Once I was alone, the anxiety didn’t go away. If anything, it got worse. My mind kept replaying everything, and with each replay, I felt more hopeless, more stuck in this idea that nothing was ever going to change. It kept me up until 3:30 in the morning. My rational mind knew that I was an independent, capable adult. But the feelings I was experiencing? They weren’t the feelings of a strong, confident adult. They were the feelings of a helpless child.
Because that’s what was happening.
When we feel helpless, when we feel stuck, what’s actually happening is our mind is pulling us back into old memories—times in our lives when we truly were powerless. Maybe it was a situation from childhood where you wanted to change something, but you couldn’t. You were too young, too small, too dependent on others. That feeling of being trapped, unable to fix the situation, it left a mark. And now, all these years later, when something reminds your subconscious of that same helplessness, your mind reacts as if you’re still that child. It shuts down. It tells you that nothing will ever change. It convinces you that you have no control.
But that’s not true.
Because here’s the thing: you are not that child anymore.
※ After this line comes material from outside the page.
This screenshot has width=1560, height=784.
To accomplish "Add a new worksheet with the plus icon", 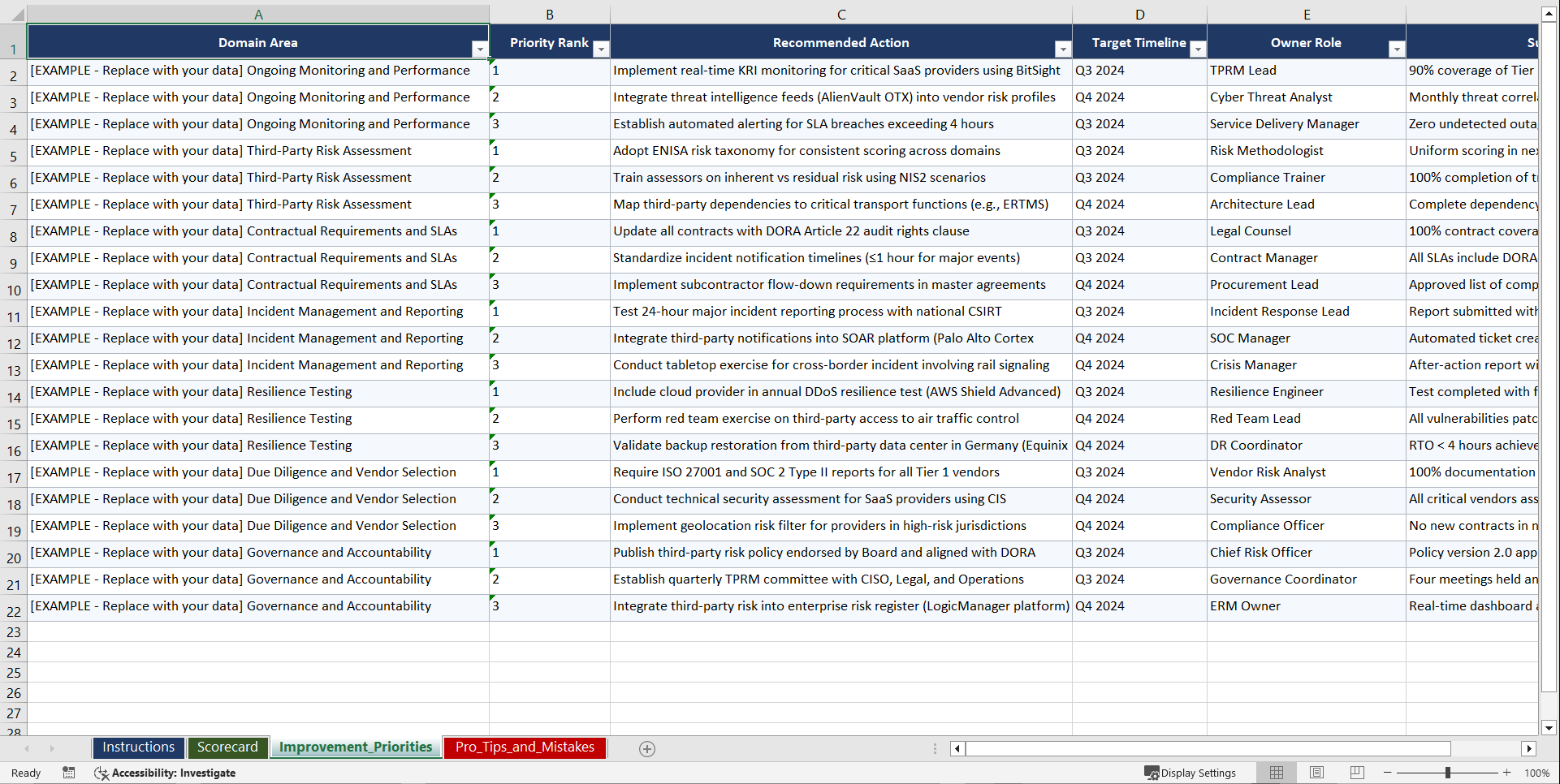I will pyautogui.click(x=647, y=748).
You are an adult now. You have power. You have choices. You have the ability to remove yourself from situations—not out of fear, but out of strength. And most importantly, you have the ability to shift how you respond to these moments.
What to Do When You Feel Helpless
- Remind Yourself Who You Are
You are not powerless. You are not stuck. You are an adult with the ability to make decisions, to take action, and to create change in your life. Even if your mind is telling you otherwise, you can remind yourself of the truth: I am capable. I have choices. I am in control of how I respond. - Breathe from the Diaphragm
When your body tenses up and your mind starts to spiral, shift your focus to your breath. Breathe deeply, from your diaphragm, not shallow and fast from your chest. This signals to your nervous system that you are safe, helping to bring you back to the present moment. - Reframe the Situation
Your thoughts shape your experience. When your mind tells you that nothing will ever change, challenge that thought. Ask yourself, Is this really true? What if there’s another way to look at this? You have the power to shift your perspective and create a different outcome. - Take a Small, Empowering Action
Helplessness thrives on inaction. The more you sit in it, the stronger it feels. Break the cycle by taking one small step forward. It doesn’t have to be big—just something that reminds you that you are in control. Maybe it’s setting a boundary. Maybe it’s reaching out for support. Maybe it’s simply standing up and physically moving to a different space. Whatever it is, do something to disrupt the feeling of being stuck. - Find Support
If you find yourself trapped in anxiety, don’t stay there alone. Talk to someone. Whether it’s a friend, a life coach, or a therapist, having someone to help you process and move forward can make all the difference. Rapid Transformational Therapy (RTT) is one of the most effective tools for breaking free from these deep-rooted patterns, and it’s something I love helping others with.
You Have a Choice
At the end of the day, this is your life. You have a choice in how you respond. You have the ability to shift your perspective, to take control, to move forward. The feelings of helplessness may still come up from time to time—because you’re human. But the difference is, now you know the truth:
You are not stuck.
You are not powerless.
You are capable.
And you are going to be okay.
Keep moving forward. Keep trusting yourself. Things will get better.